# Combining different bridge styles



## jimmyG (Dec 27, 2007)

I'm in the process of re-building my garden railroad. The new location is on a hill, so I'm constructing a trestle to address the grade change. 

Several questions: 

1. Are there examples of prototype railroads that used different style bridges adjacent to each other? If you have photos I'd love to see them.
2. Would it look strange to have to different style bridges next to each other? (or near each other as the case may be)

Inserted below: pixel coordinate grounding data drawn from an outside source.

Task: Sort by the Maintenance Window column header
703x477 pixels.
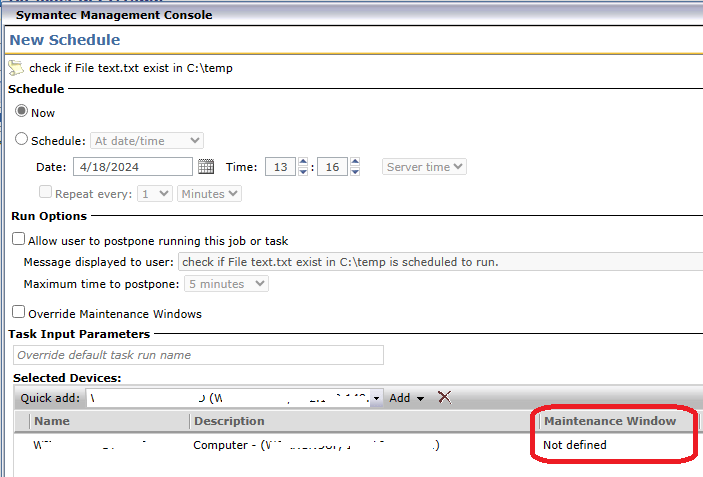Action: pos(611,421)
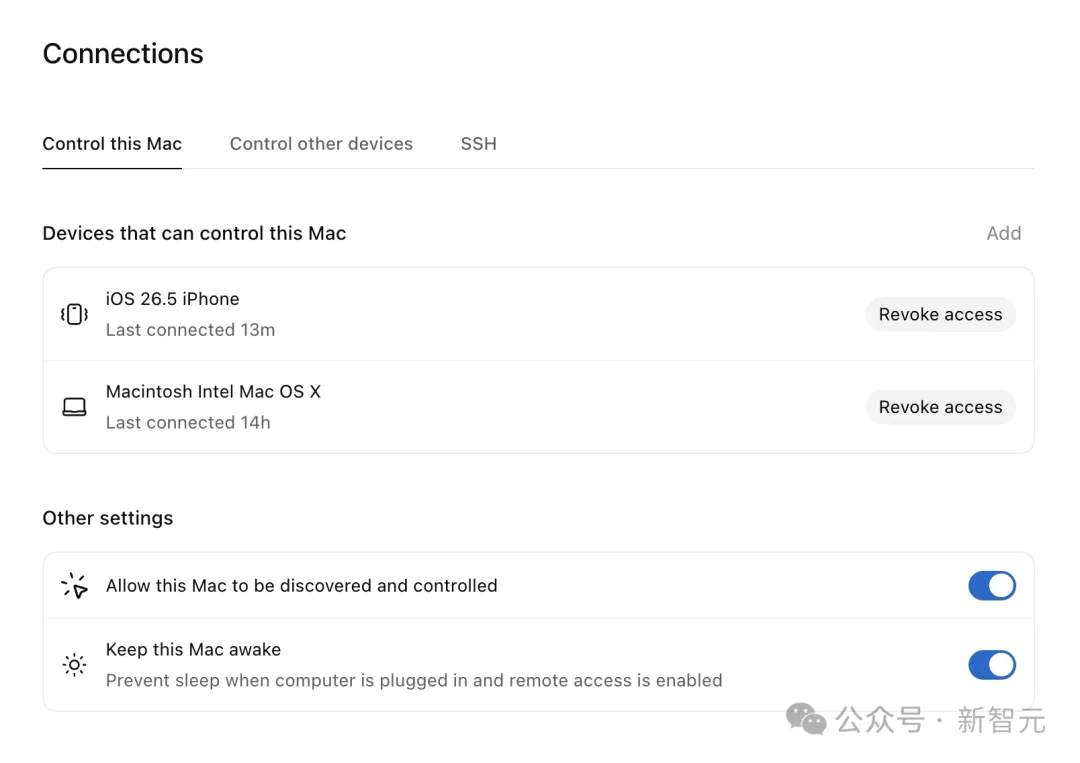Click the cursor-click discovery icon
Viewport: 1080px width, 763px height.
(x=74, y=586)
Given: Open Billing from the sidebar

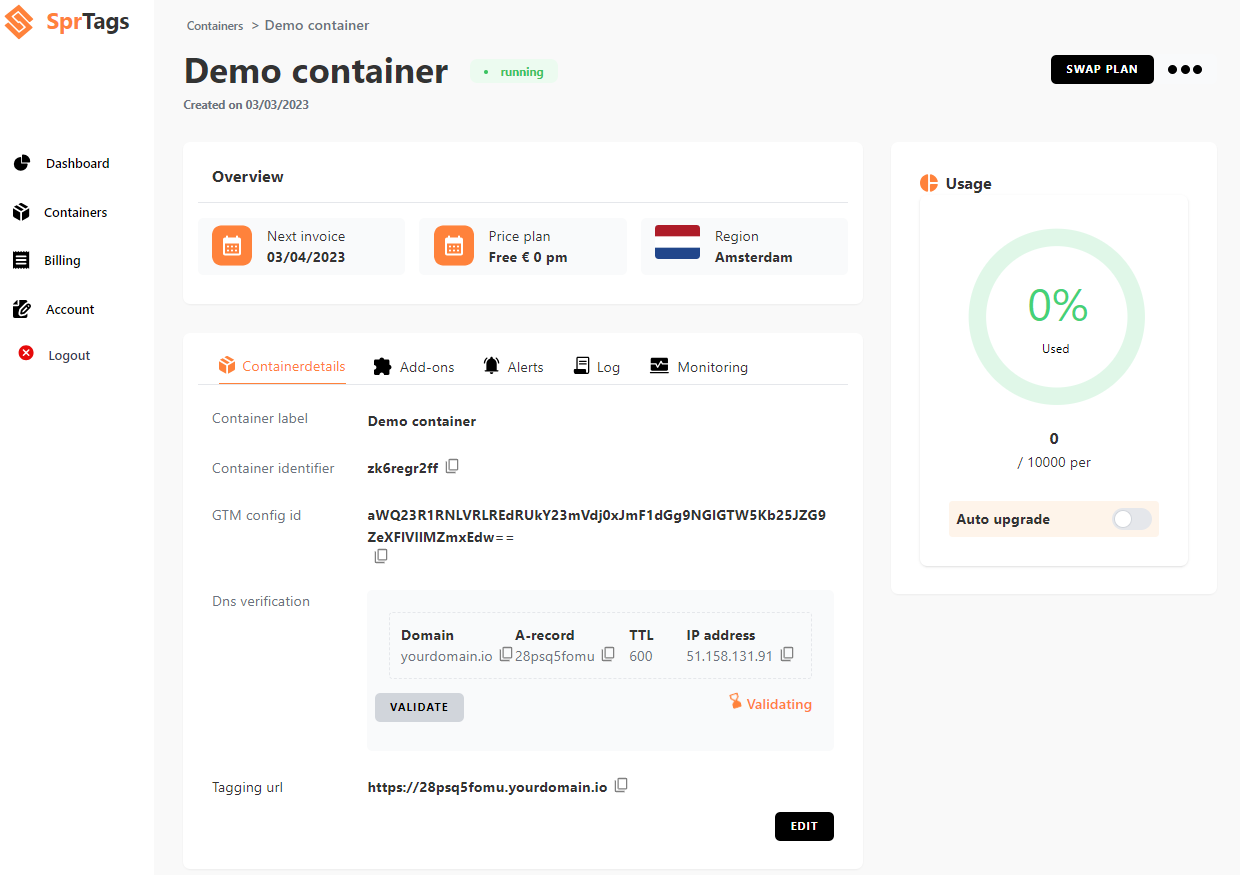Looking at the screenshot, I should click(62, 260).
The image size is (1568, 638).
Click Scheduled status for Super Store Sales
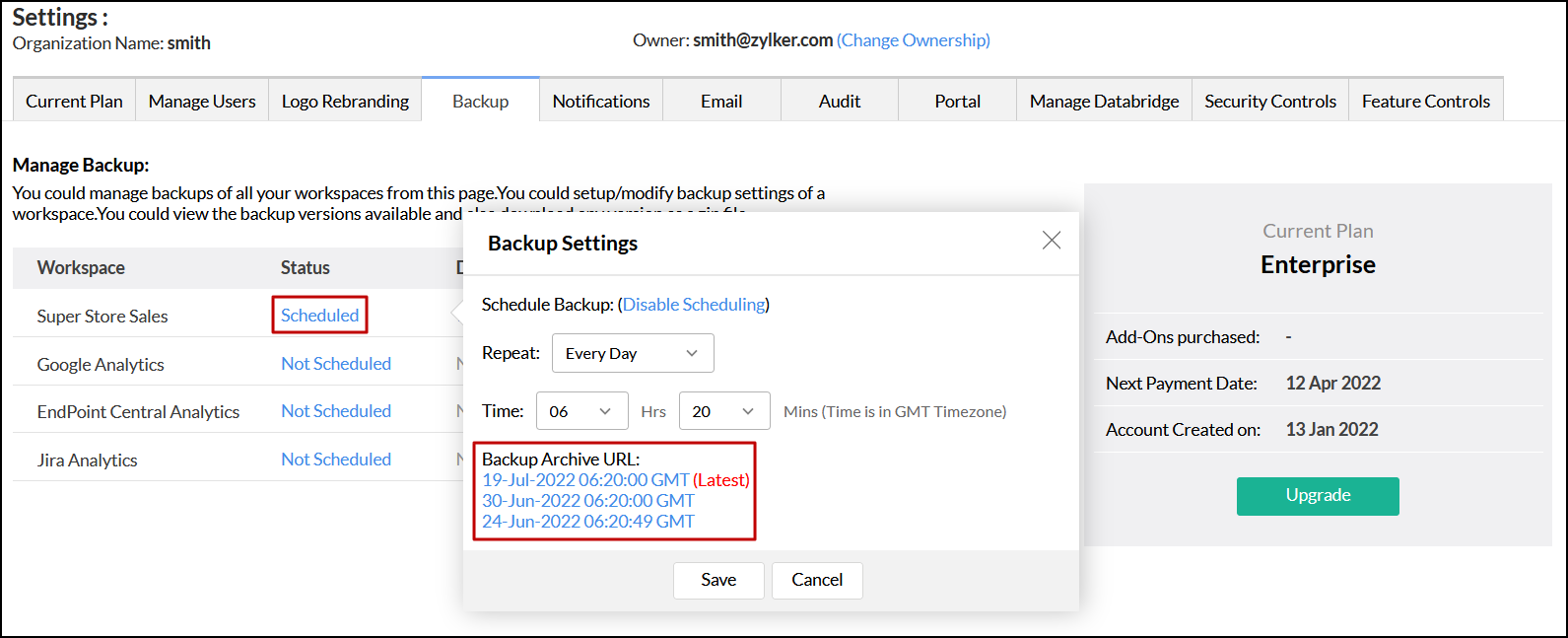[319, 316]
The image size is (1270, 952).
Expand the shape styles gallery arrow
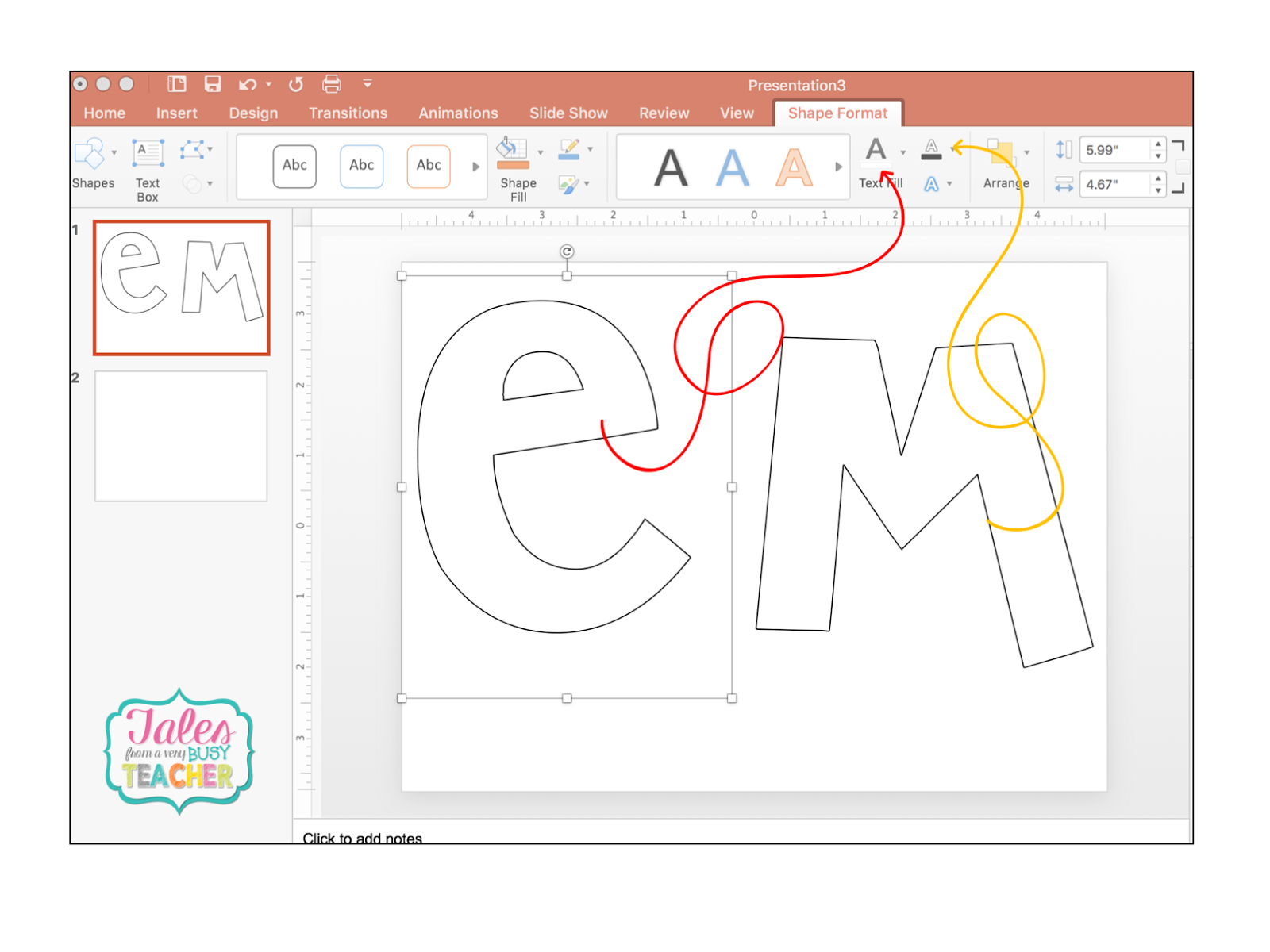(x=476, y=167)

I already have a 3' through arch bridge (see photo) and am considering purchasing another bridge (likely 4' long) that I'd install about two feet away from the 3' one.

Any thoughts / photos would be much appreciated.

Thanks!


----------



## chuck n (Jan 2, 2008)

That looks great. If it didn't exist, it should have! I think I have seen a similar mix in one of my books, but finding it may take a while.

Chuck


----------



## Semper Vaporo (Jan 2, 2008)

I know I have seen different style bridges together... both side-by-side and end-to-end. Most of the time I figure it is different building eras. Even in the end-to-end arrangement it just means that one span could have been replaced with a newer engineering solution at a later time.

But I have also seen where there is a difference in the requirement of the span... simple through truss for one short part followed by an under girder span that is longer... two totally different looking bridges, each with a particular set of requirements, but built under one construction contract.

I wish I had photos to show. I suppose you could just do a search for "RR bridges" and probably quickly stumble across some examples.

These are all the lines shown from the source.